Helmut Richter said:
[...]
I'm going to ignore the rest of this text because you aren't telling
the truth, you know that, I know that, and you know that I know that.
Addition: A discussion of the relative merits of either approach for
handling 'extended characters' could be interesting. However, I'm not
interested in trying to argue for both sides, ie, against my own
standpoint, and these "the Gods have chosen wisely and now it is for
the mortals to obey" declarations of faith (or fandom) are pointless.
My wording of "the Gods have chosen wisely and now it is for the mortals
to obey" was "I, too, have doubts that they chose the best solution."
I have only much more serious doubts that your idea to publish
implementation details as interface would have been better.
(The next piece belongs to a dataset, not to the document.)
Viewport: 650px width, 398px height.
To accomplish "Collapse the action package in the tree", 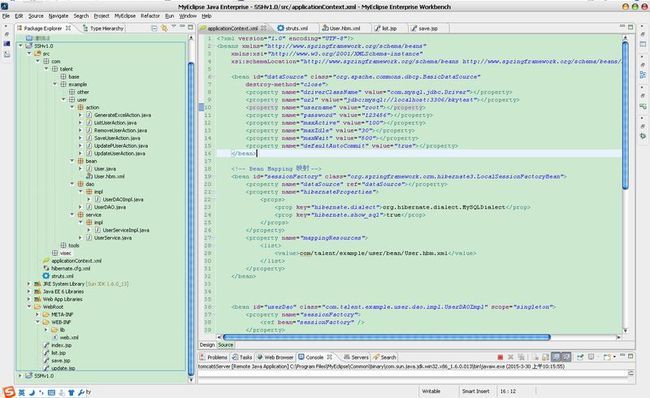I will pos(72,107).
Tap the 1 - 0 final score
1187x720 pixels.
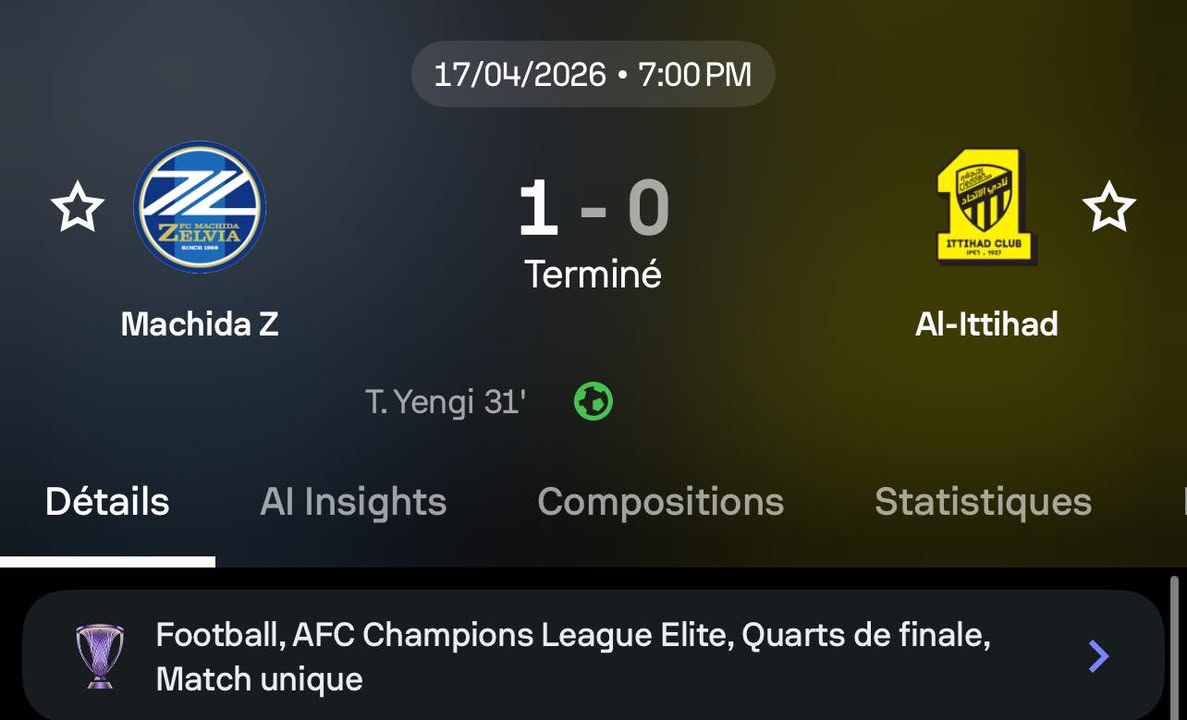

But this isn't my idea, that's just a totally generic label you have
chosen to attach to a certain standpoint regarding how 'unicode
strings' should be handled. It is also wrong to refer to this as 'my
idea' since it isn't may idea and to refer to it has not published
because it *is* part of the published documentation of perl. For
instance, to this day, the perlguts manpage contains the following
text:
To fix this, some people formed Unicode, Inc. and produced a
new character set containing all the characters you can
possibly think of and more. There are several ways of
representing these characters, and the one Perl uses is called
UTF-8. UTF-8 uses a variable number of bytes to represent a
character.
http://perldoc.perl.org/perlguts.html#Unicode-Support
Another example: I am mostly using Emacs as text editor. I do know that
when I type the character "ä" or "§" when entering text, exactly this
character will appear in the file in the encoding I choose when saving the
file. I have no idea how this character is stored internally while emacs
is underway. And that's absolutely fine with me. Why should perl not do
likewise?
Because Perl is a programming language and not a text editor and
depending on the kind of program, different strategies for UTF-8
decoding might make sense. A nice discussion of this is available in
the 'Converting the tools' section of this paper:
http://plan9.bell-labs.com/sys/doc/utf.html